The paper addresses the challenging class of large‑scale constrained pseudo‑Boolean optimization problems by extending the well‑known probability‑changing meta‑heuristic (originally called MIVER) to parallel computing environments. The authors first observe that while MIVER is effective for unconstrained Boolean optimization, its naïve application to problems with linear constraints suffers from excessive constraint violations and slow convergence. To overcome these issues they introduce two complementary mechanisms: (1) a partial‑rollback procedure that, upon detection of a constraint breach, reverts only the most recent updates of the probability vector rather than restarting the entire search; and (2) an adaptive probability‑updating rule that simultaneously accounts for the degree of constraint violation and the improvement in the objective function, thereby guiding the stochastic search toward feasible regions without sacrificing exploration.

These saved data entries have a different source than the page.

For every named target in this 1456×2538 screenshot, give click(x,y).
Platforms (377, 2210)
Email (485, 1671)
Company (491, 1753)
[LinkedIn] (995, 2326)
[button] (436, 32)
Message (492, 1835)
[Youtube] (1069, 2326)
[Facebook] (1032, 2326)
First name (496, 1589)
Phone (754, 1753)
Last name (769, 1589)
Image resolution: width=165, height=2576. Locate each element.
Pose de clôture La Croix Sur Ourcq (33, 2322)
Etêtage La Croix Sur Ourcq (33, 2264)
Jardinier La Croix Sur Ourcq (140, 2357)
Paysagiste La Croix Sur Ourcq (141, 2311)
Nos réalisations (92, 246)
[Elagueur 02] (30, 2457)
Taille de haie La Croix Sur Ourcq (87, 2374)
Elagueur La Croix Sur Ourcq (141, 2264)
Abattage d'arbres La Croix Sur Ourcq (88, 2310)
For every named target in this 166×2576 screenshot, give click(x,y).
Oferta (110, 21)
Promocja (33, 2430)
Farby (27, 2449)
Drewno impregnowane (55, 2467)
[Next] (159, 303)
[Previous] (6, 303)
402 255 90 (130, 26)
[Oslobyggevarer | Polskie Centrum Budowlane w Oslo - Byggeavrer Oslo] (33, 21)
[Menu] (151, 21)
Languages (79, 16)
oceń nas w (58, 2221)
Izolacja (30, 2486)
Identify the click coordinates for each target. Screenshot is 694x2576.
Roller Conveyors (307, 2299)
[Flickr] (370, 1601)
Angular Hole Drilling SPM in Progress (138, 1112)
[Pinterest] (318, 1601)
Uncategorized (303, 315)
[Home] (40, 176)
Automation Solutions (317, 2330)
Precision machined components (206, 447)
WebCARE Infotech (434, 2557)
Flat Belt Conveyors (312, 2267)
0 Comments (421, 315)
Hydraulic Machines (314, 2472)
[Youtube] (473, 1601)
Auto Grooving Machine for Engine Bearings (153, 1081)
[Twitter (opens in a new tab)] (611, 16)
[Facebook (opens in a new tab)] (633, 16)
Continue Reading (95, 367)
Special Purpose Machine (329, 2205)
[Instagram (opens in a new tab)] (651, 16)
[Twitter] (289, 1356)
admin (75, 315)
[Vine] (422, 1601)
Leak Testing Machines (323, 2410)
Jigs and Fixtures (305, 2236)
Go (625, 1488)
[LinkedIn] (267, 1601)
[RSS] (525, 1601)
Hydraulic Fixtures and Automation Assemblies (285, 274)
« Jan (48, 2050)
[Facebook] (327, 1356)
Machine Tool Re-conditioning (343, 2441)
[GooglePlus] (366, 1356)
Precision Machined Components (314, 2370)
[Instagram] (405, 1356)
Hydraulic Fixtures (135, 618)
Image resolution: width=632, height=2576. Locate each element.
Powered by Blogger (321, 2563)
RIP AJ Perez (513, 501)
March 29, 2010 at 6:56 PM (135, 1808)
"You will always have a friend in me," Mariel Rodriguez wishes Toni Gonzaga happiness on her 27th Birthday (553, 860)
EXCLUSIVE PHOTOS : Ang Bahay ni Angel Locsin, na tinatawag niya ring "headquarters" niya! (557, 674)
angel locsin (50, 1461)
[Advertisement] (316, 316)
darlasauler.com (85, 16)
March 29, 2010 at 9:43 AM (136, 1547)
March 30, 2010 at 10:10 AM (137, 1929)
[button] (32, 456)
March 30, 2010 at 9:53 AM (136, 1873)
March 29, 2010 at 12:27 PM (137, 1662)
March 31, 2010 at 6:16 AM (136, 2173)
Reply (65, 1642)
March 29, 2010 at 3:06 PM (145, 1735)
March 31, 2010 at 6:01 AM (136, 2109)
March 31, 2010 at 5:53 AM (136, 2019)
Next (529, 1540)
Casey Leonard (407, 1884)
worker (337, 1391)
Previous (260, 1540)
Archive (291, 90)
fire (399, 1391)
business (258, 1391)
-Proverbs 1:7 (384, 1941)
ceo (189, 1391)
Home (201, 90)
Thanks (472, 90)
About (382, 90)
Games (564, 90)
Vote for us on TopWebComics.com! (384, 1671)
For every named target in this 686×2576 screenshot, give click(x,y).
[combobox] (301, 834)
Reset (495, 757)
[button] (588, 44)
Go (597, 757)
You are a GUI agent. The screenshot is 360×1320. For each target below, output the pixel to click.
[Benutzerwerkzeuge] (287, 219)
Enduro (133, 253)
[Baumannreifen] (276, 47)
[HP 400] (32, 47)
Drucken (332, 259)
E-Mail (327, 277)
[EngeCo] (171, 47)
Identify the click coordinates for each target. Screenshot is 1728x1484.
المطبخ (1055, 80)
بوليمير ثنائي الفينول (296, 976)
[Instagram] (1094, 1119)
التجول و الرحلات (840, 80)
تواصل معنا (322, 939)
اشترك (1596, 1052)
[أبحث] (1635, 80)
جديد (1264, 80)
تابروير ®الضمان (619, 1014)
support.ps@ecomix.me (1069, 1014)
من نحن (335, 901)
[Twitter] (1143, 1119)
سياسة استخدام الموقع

The algorithmic framework is presented in two implementation variants. In a shared‑memory setting, each thread maintains a private copy of the probability vector, generates candidate solutions independently, and periodically synchronizes its local vector with a global one. This design preserves the stochastic diversity of the search while ensuring that all threads benefit from the most recent information. For distributed‑memory clusters, the authors employ the Parallel Virtual Machine (PVM) library and adopt a master‑worker architecture. The master holds the authoritative probability vector and the set of linear constraints; workers receive a copy, perform a batch of iterations, apply partial rollbacks locally, and then return their updated vectors and any feasible solutions found. To keep communication overhead low, updates are transmitted in batches and workers request a refreshed global vector only after a predefined number of local iterations.
Complexity analysis shows that the sequential version has a time cost of O(N·T) where N is the number of Boolean variables and T the number of iterations. With P processors the theoretical cost reduces to O(N·T/P), assuming negligible synchronization cost. Empirical evaluation on benchmark problems with more than 10 000 variables demonstrates near‑ideal speed‑up: an 8‑core workstation achieved a 7.2× acceleration, while a 16‑node PVM cluster reached 14.5×, corresponding to parallel efficiencies of 0.88–0.95. Moreover, the combined use of partial rollback and adaptive updates lowered the rate of infeasible candidates by over 30 % and improved the final objective value by 5–10 % compared with the original MIVER.
The authors also discuss limitations. The rollback depth and synchronization interval are currently set empirically; an automatic tuning strategy would make the method more robust. The present probability‑update scheme is tailored to linear constraints; handling nonlinear or combinatorial constraints would require additional mechanisms such as Lagrangian penalty adjustments. Finally, the paper suggests extending the approach to GPU‑based massive parallelism, which could further reduce wall‑clock time for real‑time decision‑support applications.
In conclusion, the work demonstrates that a carefully adapted probability‑changing heuristic can be efficiently parallelized on both shared‑memory multiprocessors and distributed clusters, delivering substantial reductions in computational time while maintaining or improving solution quality for large‑scale constrained pseudo‑Boolean problems. This opens the door to practical deployment in domains such as circuit design, scheduling, and logistics where rapid, high‑quality approximations are essential.